> _TASK PROMPT_:
Reproduce each record below in full, word for word, without images.

Stored records
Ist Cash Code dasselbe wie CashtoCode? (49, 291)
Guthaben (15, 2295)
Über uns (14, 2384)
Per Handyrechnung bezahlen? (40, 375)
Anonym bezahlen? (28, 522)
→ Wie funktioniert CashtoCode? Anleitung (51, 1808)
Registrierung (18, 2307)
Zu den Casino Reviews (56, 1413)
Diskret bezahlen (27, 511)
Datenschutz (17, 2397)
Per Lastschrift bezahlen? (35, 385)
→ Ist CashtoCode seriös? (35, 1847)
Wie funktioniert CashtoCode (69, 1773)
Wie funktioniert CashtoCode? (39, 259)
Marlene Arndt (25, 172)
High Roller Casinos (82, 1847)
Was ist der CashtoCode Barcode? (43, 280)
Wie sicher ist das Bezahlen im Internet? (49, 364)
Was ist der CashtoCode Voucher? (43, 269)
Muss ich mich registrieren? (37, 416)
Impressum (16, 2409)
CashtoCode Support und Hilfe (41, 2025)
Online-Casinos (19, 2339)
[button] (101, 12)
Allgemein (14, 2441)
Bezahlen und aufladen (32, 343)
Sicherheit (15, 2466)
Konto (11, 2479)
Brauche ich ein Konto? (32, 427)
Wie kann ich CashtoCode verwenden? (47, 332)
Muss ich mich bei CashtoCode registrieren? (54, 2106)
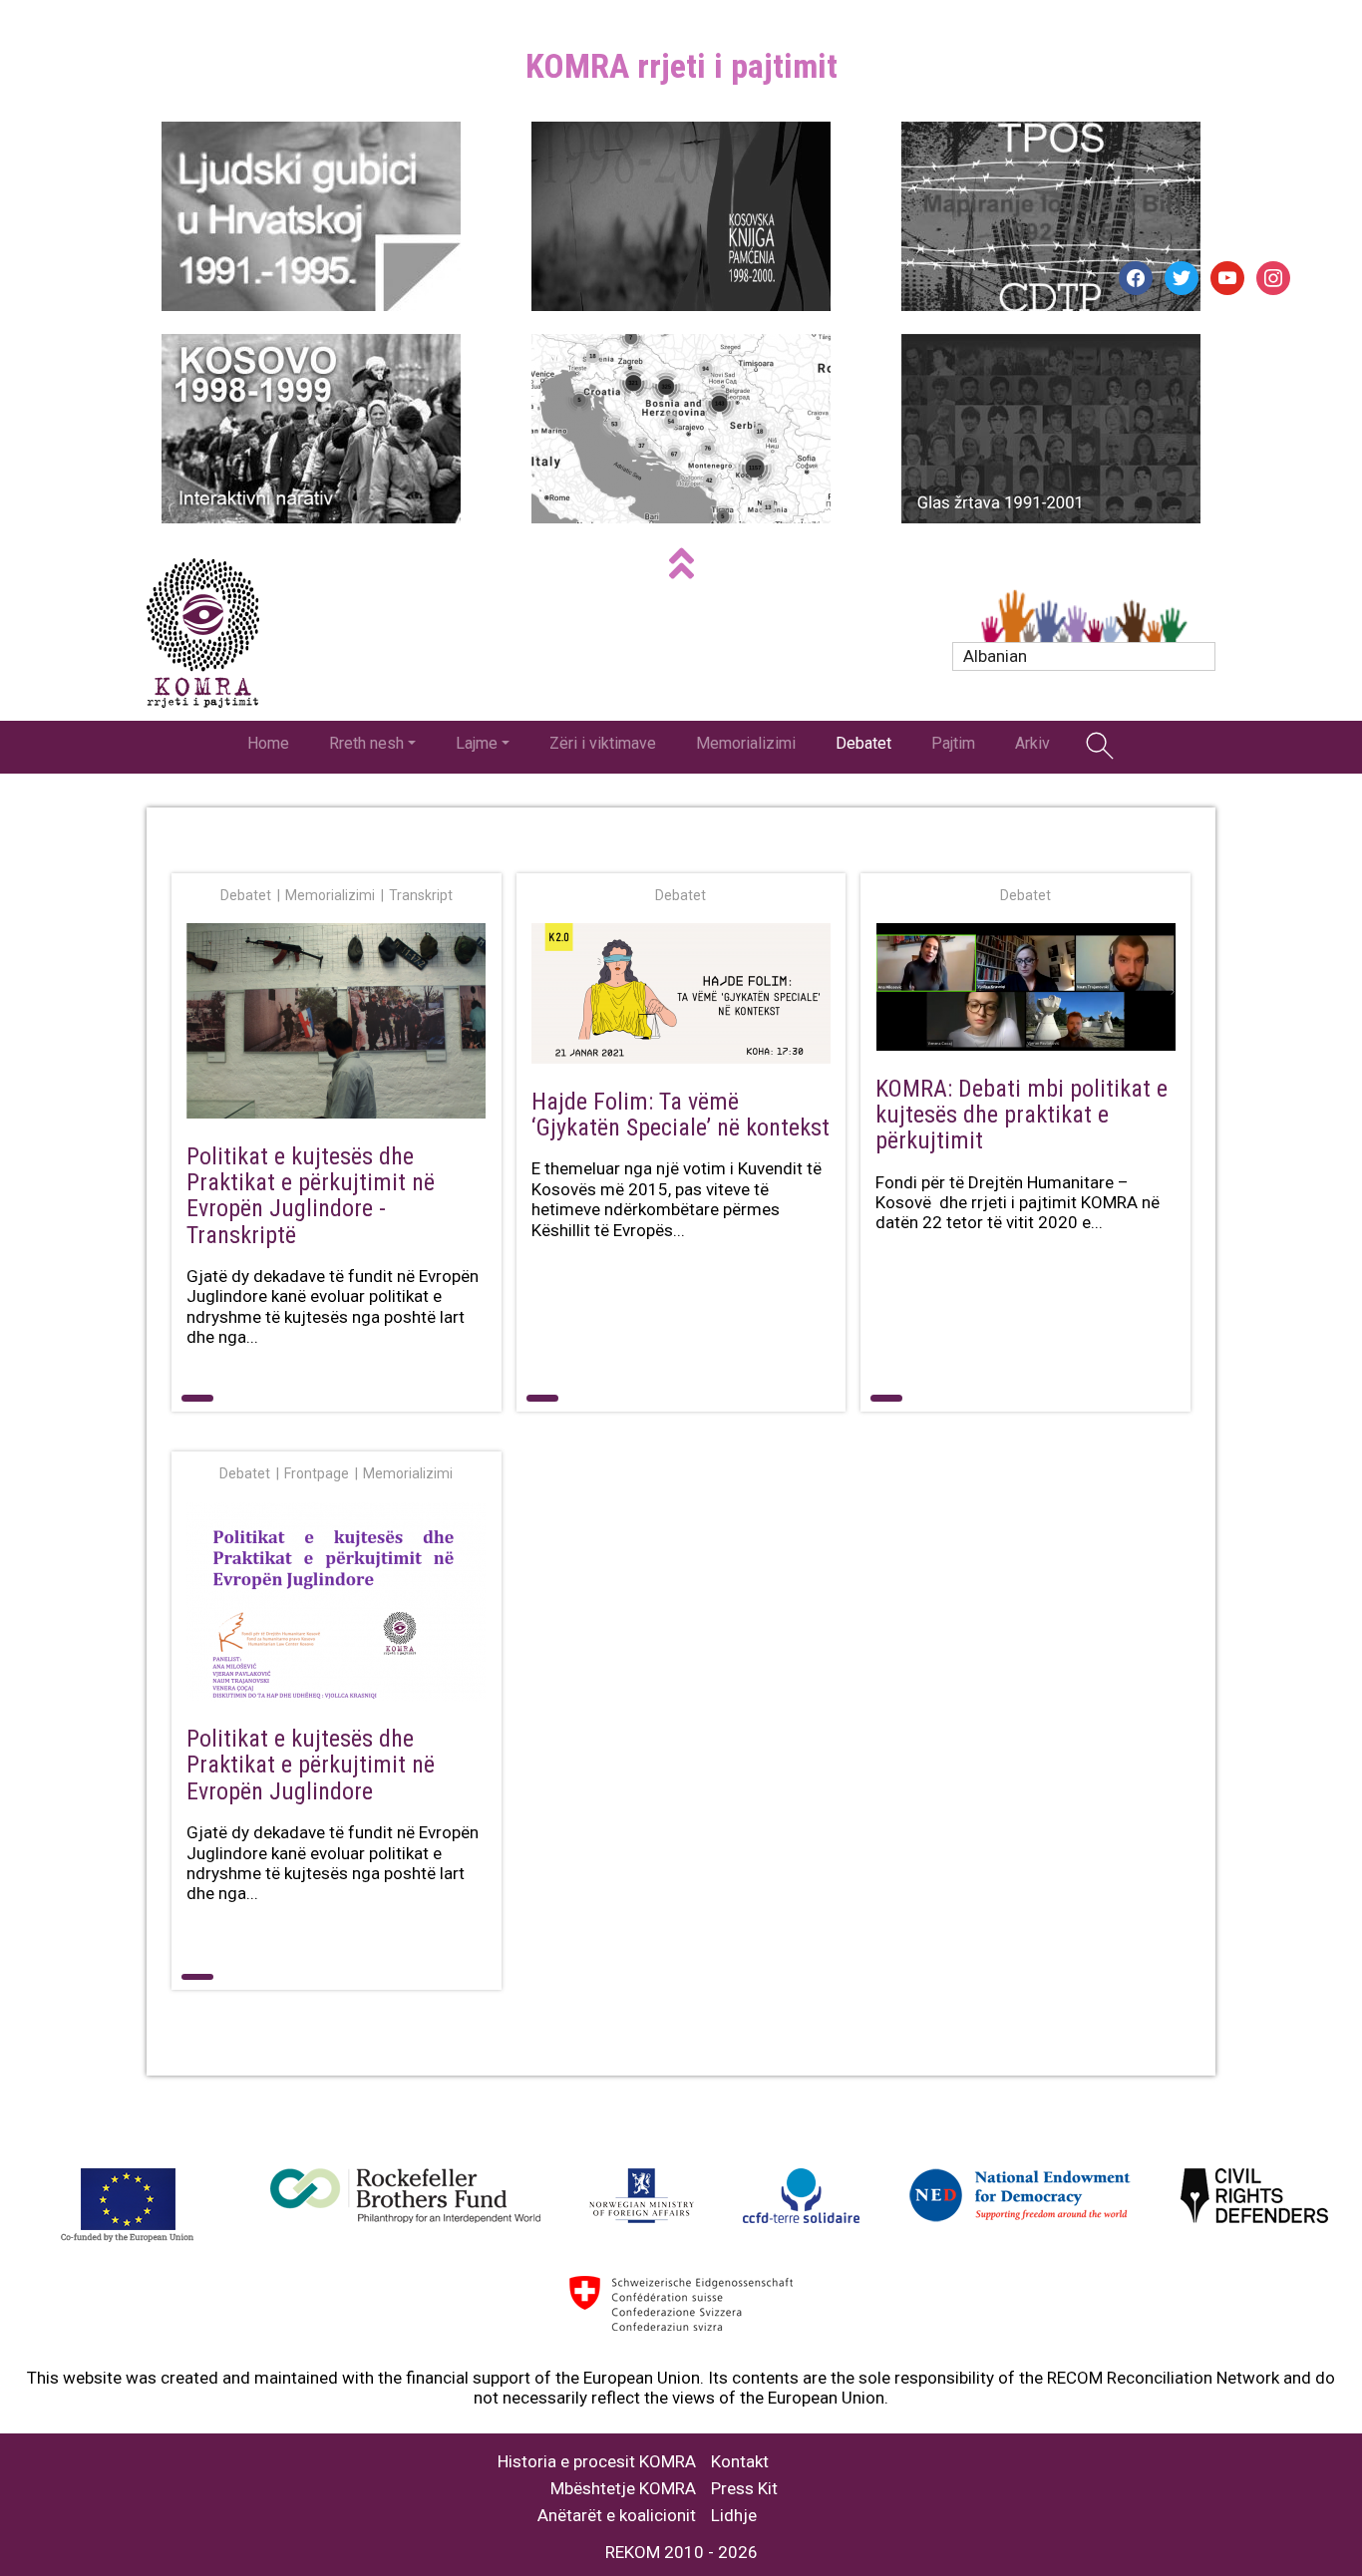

> _WRITTEN ANSWER_:
Ist Cash Code dasselbe wie CashtoCode? (49, 291)
Guthaben (15, 2295)
Über uns (14, 2384)
Per Handyrechnung bezahlen? (40, 375)
Anonym bezahlen? (28, 522)
→ Wie funktioniert CashtoCode? Anleitung (51, 1808)
Registrierung (18, 2307)
Zu den Casino Reviews (56, 1413)
Diskret bezahlen (27, 511)
Datenschutz (17, 2397)
Per Lastschrift bezahlen? (35, 385)
→ Ist CashtoCode seriös? (35, 1847)
Wie funktioniert CashtoCode (69, 1773)
Wie funktioniert CashtoCode? (39, 259)
Marlene Arndt (25, 172)
High Roller Casinos (82, 1847)
Was ist der CashtoCode Barcode? (43, 280)
Wie sicher ist das Bezahlen im Internet? (49, 364)
Was ist der CashtoCode Voucher? (43, 269)
Muss ich mich registrieren? (37, 416)
Impressum (16, 2409)
CashtoCode Support und Hilfe (41, 2025)
Online-Casinos (19, 2339)
[button] (101, 12)
Allgemein (14, 2441)
Bezahlen und aufladen (32, 343)
Sicherheit (15, 2466)
Konto (11, 2479)
Brauche ich ein Konto? (32, 427)
Wie kann ich CashtoCode verwenden? (47, 332)
Muss ich mich bei CashtoCode registrieren? (54, 2106)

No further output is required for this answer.